◆ Problem statement ◆
Exactly the lines below from the line with "The width and height of the screenshot is (791, 1013)." through the line with "You are a GUI" must make up the answer, both ends included and pictures left out.

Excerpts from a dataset
*** Begin section ***
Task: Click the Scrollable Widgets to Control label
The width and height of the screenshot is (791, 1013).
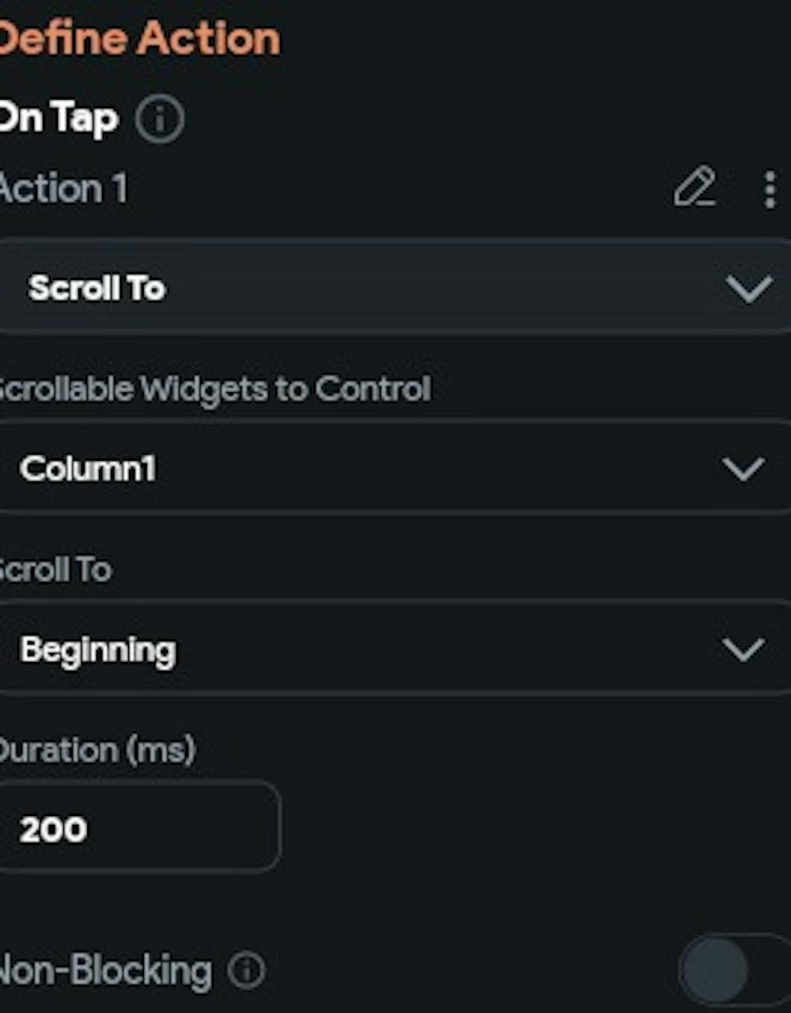Action: pos(214,389)
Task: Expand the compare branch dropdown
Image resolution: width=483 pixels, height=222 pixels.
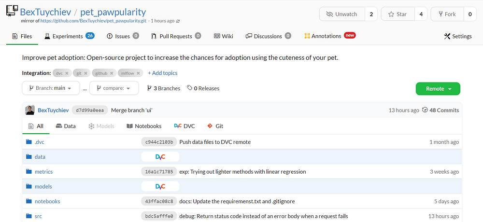Action: (x=114, y=88)
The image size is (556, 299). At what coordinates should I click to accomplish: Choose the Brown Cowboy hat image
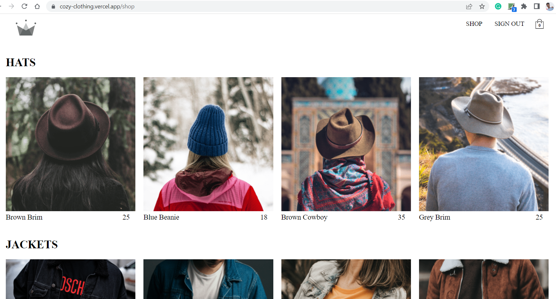[x=346, y=144]
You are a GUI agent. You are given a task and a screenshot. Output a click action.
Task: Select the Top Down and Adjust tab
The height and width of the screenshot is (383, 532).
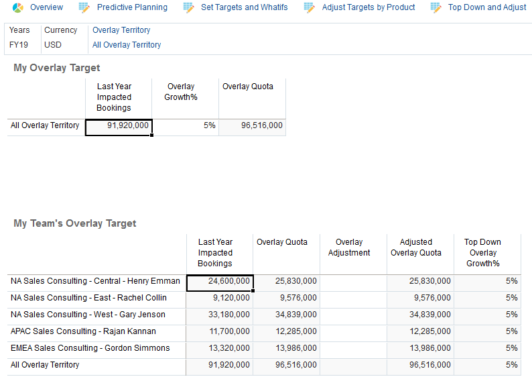[x=487, y=7]
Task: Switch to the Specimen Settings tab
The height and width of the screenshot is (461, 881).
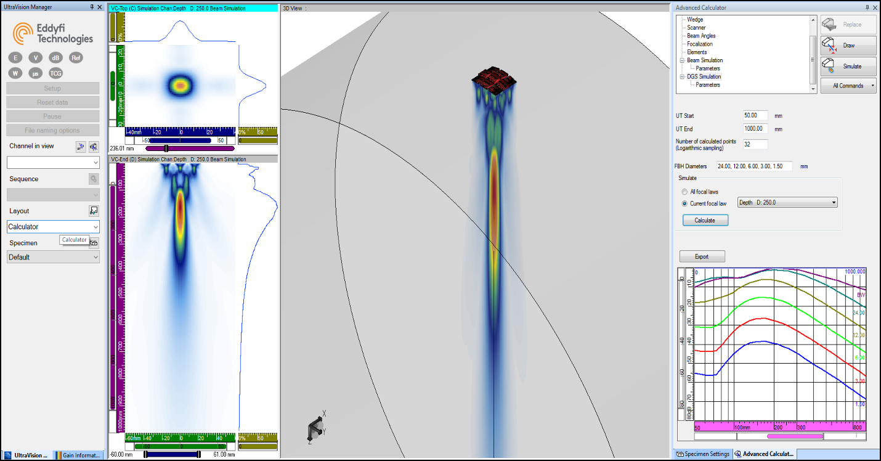Action: point(703,453)
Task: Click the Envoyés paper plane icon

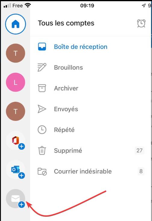Action: [x=42, y=109]
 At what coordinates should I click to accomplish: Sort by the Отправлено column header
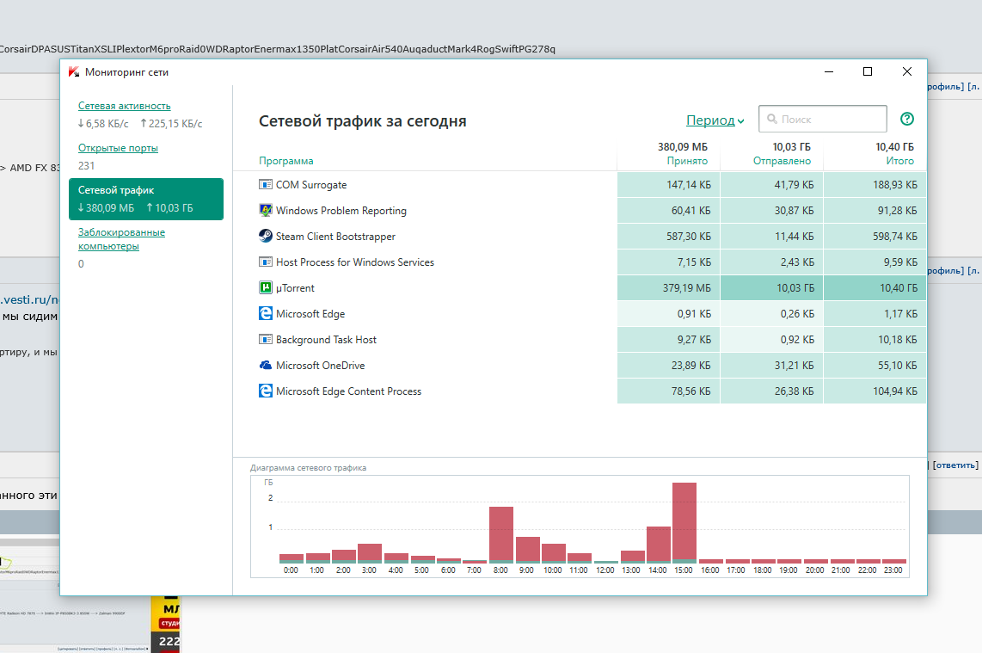781,161

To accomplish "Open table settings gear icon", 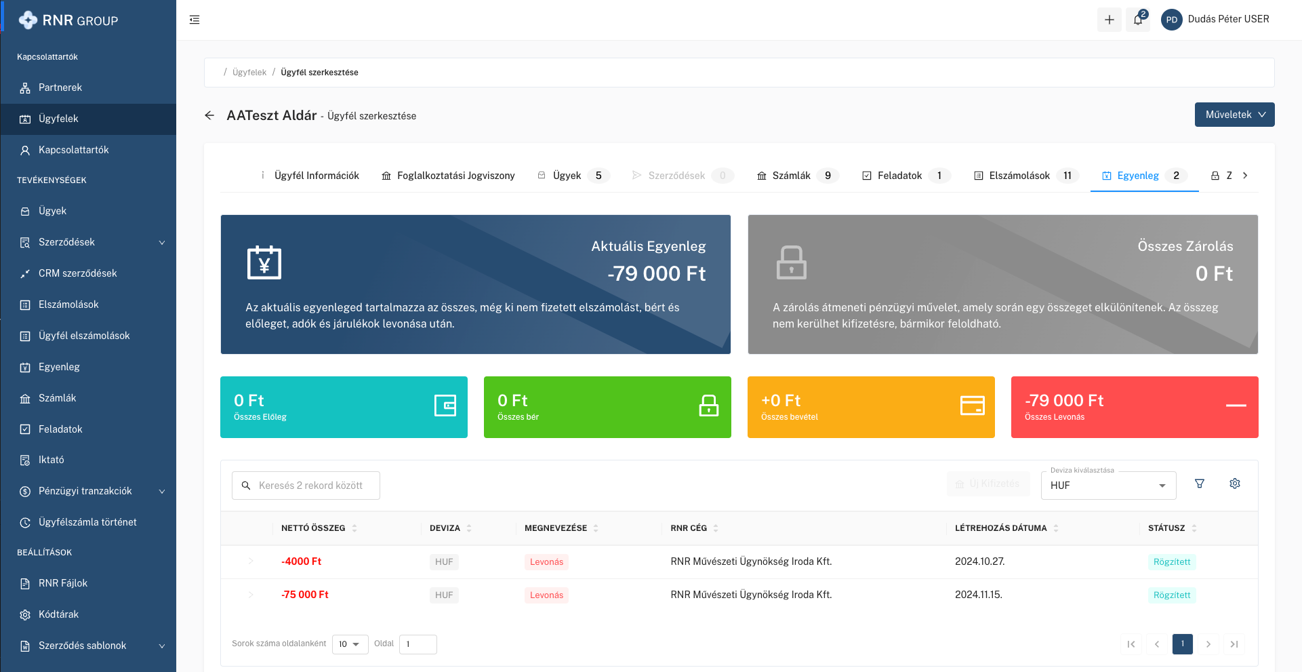I will (x=1234, y=484).
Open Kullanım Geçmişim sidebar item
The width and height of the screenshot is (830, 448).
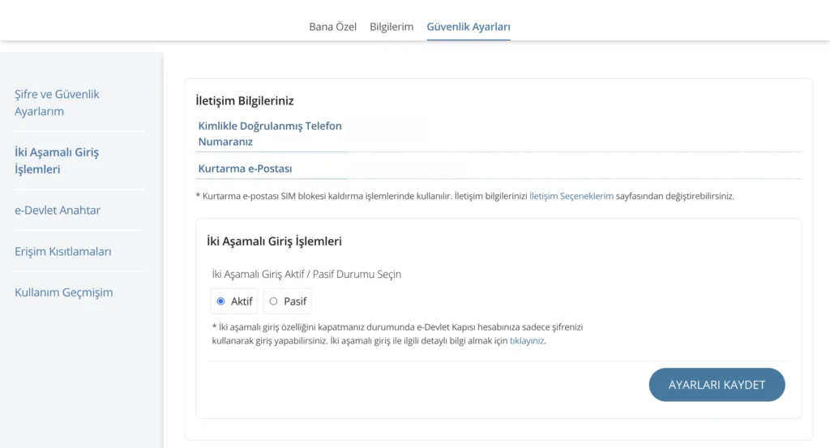coord(63,292)
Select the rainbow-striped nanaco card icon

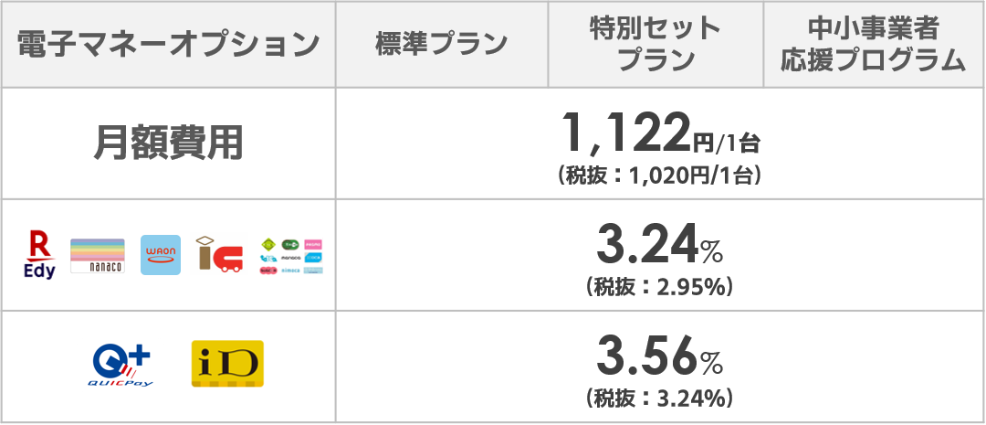click(98, 256)
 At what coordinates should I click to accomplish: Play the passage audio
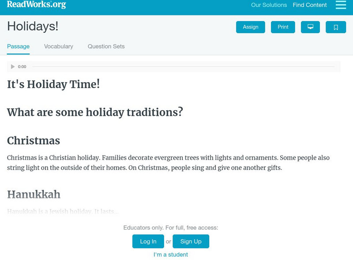(x=13, y=67)
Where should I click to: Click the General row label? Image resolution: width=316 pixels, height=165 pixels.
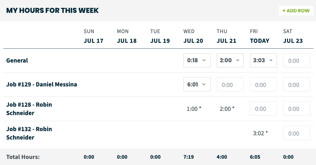click(17, 60)
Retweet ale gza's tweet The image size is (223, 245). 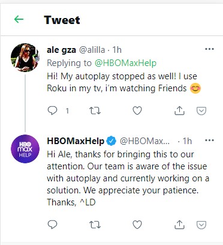pyautogui.click(x=95, y=110)
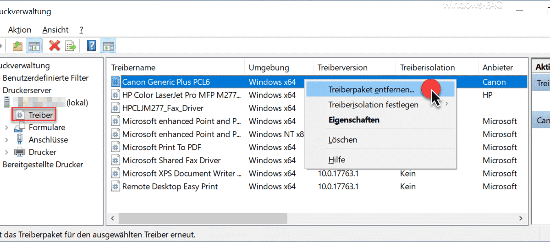Screen dimensions: 550x242
Task: Expand the Anschlüsse tree node
Action: coord(6,140)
*** End section ***
◆ Task response ◆
The width and height of the screenshot is (791, 1013).
Action: pos(214,389)
Task: Expand the compare branch dropdown
Image resolution: width=483 pixels, height=222 pixels.
Action: (x=114, y=88)
The image size is (556, 299). At what coordinates should I click to accomplish: Choose the Brown Cowboy hat image
[x=346, y=144]
You are a GUI agent. You are given a task and a screenshot. Output a click action.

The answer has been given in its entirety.